For further evaluation of carbapenemases, the authors used the modified Hodge test, which is a proper test to detect most carbapenemases. However, false negatives have been reported in cases of NDM (New Delhi metallo-beta-lactamase)-producing strains and false positives in cases of mixed mechanisms of resistance different from carbapenemases [3]. Recently, many other phenotypic tests have emerged and have clearly showed higher detection rates than the modified Hodge test. Among them, the modified Carbapenem inactivation method and chromogenic tests (Carba NP, RAPIDEC CARBA NP, RAPID CARB BLUE, among others) can be mentioned. They have an overall sensitivity and specificity of 88-99% and 99-100%, respectively [4]. A clear advantage of these methods is their rapid turnaround time, which can vary from 30 minutes to 2 hours [4].

Another point of discussion is the genotypic detection of KPC reported by the authors. In their paper, they pointed out that the Klebsiella strain was tested by conventional polymerase chain reaction, but they did not mention the type of genotypic test used and no information was given regarding KPC type or gene sequence. Currently, many test for genotypic evaluation are available, such as the FilmArray BCID, the Verigene BC-GN and the X-pert Carba-R. Another test that has become very popular is the next-generation sequencing. This method sequence all the chromosomal and extrachromosomal DNA, allowing identification of genes responsible for carbapenemase, porin, and efflux pump production. This technique also give us data about strain relatedness and transmissibility. However, there is limited information about DNA sequencing of Klebsiella strains in Perú.
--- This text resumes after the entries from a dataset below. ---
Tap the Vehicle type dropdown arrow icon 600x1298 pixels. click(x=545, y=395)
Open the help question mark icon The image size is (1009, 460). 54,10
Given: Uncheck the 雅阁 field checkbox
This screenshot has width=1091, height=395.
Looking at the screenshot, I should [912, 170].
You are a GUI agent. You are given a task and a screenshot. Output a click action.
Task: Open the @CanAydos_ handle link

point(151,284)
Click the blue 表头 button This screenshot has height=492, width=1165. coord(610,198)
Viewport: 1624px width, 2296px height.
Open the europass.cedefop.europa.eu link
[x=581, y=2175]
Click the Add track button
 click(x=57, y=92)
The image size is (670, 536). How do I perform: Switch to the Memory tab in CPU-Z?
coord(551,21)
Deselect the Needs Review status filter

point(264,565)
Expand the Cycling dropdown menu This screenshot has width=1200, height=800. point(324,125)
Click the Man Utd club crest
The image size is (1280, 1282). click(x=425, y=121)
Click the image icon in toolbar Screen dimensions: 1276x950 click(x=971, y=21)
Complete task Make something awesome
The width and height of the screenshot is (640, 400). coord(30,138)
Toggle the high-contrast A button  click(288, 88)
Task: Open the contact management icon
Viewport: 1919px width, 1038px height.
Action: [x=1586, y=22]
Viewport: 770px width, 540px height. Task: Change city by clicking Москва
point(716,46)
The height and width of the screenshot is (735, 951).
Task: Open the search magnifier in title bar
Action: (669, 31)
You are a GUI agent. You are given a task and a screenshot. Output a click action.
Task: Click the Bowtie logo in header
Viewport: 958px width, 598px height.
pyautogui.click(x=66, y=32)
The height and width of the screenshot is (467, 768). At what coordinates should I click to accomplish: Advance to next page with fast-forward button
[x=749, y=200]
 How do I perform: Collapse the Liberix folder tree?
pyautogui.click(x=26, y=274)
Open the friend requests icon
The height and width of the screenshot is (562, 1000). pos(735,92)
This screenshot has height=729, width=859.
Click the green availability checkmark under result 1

In Latin American context, the case from Perú published by Horna et al. disclosed the presence of a KPC-2 producing Klebsiella pneumoniae sequence type ST340 [5]. Other reports from Latin America have documented ST258 as the predominant clone. In this sense, the report of Quispe Pari et al. is an excellent initiative that will lead to further studies clearly needed in Peru to determine the epidemiology of resistant species.


Declaration of Conflict of Interest
The author declares that there is no affiliation or involvement in an organization, industry or entity with a financial or non-financial interest in the subject matter or materials discussed in this manuscript.

The author declares that there were no external sources of funding.